In the subsequent 31 years the series has evolved and adapted, keeping hold of a curated set of features for which Zelda has become renowned – maze-like dungeons, clever boss battles and elaborate puzzles – while freely discarding others.
Consistently left by the wayside in later Zelda games is the sense of freedom and exploration that defined the original. Sure, Ocarina of Time and Wind Waker offered open worlds, but they never completely trusted the player to wander off on their own, to become truly lost. Dungeons had to be explored in order, and the guiding hand of an unseen designer would always nudge you towards an inexorable objective.
It’s in this context that The Legend of Zelda: Breath of the Wild arrives. It’s the most freeform Zelda yet, dumping you in the middle of one of the best and most understatedly beautiful videogame universes ever created.

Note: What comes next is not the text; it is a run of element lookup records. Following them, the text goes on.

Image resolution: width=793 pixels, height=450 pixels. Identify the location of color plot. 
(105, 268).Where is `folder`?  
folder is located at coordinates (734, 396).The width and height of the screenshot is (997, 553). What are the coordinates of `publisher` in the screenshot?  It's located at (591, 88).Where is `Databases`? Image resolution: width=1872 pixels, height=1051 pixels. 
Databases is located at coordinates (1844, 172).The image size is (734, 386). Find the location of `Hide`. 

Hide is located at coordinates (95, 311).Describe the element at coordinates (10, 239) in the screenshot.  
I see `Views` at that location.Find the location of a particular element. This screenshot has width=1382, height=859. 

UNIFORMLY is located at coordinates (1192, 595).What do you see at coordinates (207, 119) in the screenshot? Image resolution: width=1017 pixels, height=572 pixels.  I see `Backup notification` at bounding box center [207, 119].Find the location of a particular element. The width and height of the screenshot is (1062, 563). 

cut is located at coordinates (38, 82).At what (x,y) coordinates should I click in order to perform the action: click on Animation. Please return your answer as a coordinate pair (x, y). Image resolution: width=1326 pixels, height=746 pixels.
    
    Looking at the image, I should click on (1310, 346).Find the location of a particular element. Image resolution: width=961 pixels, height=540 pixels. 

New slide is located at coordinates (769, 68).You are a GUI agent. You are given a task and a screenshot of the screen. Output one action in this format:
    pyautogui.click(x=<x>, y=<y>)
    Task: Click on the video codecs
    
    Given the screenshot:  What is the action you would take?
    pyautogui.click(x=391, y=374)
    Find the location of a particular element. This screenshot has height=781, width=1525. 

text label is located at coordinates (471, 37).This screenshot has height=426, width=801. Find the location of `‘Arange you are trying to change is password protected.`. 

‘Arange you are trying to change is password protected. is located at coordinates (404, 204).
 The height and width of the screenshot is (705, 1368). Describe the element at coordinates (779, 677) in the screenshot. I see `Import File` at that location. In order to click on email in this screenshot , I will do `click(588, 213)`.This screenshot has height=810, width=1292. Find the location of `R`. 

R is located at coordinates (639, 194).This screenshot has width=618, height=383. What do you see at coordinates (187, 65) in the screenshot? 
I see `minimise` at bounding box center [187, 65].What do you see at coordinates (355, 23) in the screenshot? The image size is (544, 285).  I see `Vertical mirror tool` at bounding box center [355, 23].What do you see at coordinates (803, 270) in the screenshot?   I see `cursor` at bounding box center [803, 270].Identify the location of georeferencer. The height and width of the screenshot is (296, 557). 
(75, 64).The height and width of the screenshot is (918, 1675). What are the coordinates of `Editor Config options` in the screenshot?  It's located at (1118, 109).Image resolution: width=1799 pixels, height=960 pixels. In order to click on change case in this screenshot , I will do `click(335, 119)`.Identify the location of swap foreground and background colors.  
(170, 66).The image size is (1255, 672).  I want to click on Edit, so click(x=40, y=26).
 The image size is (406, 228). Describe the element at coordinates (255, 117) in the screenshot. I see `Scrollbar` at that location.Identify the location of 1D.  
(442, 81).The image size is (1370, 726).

From the scorched deserts of the southwest to the wind-beaten bluffs and snow covered mountain peaks of the north, every inch of Hyrule is accessible from shortly after the outset. You meander from landmark to landmark, filling your adventure log with sidequests, tackling challenges in any order you please, and fighting with a variety of weapons.
Link’s newfound ability to climb and paraglide from high perches means he can travel anywhere he likes, giving you a sense of dominion over a landscape that stretches out to the distant horizon.
Some sacred cows have been slaughtered to make way for this non-linear design. Items like the bow and the boomerang, which in previous games were withheld for later chapters, now routinely tumble from the hands of dead enemies. Dungeons have partly been replaced with hundreds of small shrines dotted about the world, which act like Portal-style puzzle rooms.
But rather than overwhelming, this newfound breadth of choice instead feels empowering. And far from directionless, Breath of the Wild proceeds in a direction chosen by you.
Nintendo has swiped the best ideas of the genre to achieve all this, while dispensing with the mini-map littering junk that causes other open world adventures to trudge.
Breath of the Wild is the best Zelda title since Ocarina of Time, and the best Nintendo game since 1990-something. Also, you can use your shield as a snowboard to slide down the side of mountains, so there’s that.